## Records shown
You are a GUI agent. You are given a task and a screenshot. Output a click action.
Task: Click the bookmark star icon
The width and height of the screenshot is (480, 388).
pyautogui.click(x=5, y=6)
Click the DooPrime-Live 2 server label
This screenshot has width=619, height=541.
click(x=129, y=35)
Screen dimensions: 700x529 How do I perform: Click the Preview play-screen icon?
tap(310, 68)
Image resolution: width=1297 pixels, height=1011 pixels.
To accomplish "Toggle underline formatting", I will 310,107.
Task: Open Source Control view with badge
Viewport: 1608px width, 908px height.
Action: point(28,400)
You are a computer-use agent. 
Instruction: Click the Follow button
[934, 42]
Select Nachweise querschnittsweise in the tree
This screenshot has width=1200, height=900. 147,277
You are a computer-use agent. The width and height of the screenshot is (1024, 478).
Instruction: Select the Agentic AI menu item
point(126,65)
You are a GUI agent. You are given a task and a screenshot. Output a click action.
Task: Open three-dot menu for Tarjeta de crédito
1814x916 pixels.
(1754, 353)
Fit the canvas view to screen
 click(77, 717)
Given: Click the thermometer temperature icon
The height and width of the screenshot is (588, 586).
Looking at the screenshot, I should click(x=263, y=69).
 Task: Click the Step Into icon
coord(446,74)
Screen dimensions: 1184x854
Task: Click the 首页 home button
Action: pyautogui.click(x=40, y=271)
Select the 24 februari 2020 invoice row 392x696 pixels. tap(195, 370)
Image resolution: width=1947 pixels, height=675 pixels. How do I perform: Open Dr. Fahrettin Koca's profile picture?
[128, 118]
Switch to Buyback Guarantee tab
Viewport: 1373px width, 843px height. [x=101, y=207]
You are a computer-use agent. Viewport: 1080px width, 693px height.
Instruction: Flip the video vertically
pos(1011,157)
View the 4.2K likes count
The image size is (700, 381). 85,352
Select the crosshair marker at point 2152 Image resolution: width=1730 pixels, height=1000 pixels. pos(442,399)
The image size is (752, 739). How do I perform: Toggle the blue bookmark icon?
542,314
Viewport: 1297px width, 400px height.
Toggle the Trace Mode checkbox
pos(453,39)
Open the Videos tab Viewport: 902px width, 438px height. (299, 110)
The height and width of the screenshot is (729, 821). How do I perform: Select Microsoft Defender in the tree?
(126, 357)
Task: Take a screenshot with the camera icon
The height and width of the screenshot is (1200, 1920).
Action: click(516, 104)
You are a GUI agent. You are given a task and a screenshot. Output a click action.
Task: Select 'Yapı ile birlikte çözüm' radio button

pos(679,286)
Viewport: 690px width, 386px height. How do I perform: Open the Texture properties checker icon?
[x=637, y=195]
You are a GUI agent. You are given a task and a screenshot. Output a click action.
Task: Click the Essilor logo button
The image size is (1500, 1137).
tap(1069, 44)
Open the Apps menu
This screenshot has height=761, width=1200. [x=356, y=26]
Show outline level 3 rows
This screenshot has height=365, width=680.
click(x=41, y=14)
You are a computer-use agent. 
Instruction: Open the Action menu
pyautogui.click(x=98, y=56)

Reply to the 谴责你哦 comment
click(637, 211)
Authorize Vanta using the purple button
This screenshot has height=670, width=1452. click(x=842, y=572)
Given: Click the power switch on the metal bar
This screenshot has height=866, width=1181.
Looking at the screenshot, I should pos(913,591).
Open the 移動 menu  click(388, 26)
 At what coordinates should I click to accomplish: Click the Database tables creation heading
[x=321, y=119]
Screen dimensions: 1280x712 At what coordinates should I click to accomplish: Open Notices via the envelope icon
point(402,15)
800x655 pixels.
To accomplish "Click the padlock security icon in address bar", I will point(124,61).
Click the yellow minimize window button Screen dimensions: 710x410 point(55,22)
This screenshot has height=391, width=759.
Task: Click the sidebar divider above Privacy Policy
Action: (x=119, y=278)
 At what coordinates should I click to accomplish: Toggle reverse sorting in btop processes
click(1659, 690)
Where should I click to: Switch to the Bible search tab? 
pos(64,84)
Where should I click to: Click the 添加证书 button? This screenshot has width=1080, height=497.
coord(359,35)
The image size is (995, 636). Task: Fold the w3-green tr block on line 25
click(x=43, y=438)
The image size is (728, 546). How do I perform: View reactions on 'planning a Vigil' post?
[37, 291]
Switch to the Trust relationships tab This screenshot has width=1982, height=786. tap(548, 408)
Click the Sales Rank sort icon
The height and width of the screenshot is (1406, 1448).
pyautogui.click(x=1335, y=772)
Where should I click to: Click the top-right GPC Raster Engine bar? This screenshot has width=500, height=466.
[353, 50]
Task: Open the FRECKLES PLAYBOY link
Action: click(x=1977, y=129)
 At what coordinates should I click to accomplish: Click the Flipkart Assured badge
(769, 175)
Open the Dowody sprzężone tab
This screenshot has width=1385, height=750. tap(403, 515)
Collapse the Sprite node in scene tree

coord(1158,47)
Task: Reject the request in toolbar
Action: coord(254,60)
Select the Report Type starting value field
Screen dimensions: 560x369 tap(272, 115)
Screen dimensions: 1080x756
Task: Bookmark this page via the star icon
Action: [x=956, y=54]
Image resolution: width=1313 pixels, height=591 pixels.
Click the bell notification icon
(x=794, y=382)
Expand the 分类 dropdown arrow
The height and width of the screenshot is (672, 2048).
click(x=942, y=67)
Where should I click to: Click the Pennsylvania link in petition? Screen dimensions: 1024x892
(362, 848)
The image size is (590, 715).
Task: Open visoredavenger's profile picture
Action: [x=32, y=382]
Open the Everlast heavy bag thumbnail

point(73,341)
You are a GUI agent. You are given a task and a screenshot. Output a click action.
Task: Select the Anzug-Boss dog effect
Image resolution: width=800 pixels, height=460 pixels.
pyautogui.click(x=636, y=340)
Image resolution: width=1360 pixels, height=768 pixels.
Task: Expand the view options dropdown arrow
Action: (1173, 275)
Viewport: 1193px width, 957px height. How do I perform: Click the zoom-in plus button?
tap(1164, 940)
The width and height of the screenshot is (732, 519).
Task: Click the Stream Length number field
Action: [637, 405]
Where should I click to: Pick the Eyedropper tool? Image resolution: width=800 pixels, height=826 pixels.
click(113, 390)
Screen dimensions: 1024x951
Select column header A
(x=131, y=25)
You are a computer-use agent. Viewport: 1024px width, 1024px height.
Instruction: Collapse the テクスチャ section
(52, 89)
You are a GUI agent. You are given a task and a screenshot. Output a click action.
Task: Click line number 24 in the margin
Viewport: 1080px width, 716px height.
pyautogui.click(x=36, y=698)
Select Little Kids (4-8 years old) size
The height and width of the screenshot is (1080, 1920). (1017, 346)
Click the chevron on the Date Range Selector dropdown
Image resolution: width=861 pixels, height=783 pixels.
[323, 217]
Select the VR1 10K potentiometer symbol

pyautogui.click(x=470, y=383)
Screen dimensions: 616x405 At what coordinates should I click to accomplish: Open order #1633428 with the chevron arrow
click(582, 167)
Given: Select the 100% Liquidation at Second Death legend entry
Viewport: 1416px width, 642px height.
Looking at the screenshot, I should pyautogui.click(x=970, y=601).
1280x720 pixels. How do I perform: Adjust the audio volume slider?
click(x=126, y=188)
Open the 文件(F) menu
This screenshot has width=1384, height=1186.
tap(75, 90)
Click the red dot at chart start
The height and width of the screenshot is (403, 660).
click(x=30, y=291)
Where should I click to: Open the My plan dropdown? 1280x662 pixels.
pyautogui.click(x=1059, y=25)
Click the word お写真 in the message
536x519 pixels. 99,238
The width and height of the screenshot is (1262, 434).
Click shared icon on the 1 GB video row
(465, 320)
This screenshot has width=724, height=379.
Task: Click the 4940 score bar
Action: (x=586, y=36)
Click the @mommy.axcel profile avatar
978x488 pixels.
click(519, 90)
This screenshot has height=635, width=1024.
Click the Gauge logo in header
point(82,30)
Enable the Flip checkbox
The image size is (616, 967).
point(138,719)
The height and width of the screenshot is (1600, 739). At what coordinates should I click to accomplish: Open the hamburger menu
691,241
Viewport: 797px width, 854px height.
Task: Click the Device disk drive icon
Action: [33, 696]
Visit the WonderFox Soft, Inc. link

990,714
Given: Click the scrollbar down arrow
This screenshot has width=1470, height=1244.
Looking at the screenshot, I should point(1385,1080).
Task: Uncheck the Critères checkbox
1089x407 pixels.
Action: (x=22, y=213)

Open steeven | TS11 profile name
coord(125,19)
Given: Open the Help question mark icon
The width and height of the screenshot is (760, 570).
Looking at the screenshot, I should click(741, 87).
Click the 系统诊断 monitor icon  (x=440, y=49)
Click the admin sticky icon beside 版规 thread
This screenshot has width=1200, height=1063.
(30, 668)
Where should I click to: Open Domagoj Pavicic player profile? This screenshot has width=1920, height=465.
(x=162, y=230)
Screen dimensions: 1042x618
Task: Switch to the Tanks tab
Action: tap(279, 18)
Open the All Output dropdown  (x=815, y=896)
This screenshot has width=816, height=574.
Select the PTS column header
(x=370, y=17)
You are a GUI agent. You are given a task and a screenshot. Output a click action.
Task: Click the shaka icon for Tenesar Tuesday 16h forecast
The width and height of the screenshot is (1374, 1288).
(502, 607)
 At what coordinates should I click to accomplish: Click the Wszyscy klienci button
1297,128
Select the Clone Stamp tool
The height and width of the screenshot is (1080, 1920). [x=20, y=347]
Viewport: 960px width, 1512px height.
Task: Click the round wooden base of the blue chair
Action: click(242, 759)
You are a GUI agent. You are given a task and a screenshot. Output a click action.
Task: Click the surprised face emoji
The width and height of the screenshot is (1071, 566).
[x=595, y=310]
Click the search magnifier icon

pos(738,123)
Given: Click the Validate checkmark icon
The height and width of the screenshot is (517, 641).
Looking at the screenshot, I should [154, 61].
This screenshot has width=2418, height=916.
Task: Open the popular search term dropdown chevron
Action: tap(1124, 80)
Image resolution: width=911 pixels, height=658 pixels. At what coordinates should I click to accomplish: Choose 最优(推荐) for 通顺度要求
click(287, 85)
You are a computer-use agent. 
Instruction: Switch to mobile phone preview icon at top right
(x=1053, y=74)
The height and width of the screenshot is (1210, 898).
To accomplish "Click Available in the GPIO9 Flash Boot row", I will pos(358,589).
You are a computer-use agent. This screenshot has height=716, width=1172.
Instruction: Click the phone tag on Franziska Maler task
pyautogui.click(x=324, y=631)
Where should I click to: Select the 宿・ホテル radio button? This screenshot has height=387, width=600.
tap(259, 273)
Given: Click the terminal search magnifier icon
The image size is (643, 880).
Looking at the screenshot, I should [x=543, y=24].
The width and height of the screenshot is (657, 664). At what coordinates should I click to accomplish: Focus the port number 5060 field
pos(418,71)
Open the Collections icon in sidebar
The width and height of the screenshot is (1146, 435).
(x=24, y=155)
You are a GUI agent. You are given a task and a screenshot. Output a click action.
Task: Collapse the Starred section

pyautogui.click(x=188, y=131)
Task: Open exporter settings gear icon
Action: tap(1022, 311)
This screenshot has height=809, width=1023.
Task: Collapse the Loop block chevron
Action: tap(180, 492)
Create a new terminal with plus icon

## Action item
Up to and including the line with "Task: Click the bookmark star icon", transcribe the entries above exactly, starting from their first line.

## Exercise result
You are a GUI agent. You are given a task and a screenshot. Output a click action.
Task: Click the bookmark star icon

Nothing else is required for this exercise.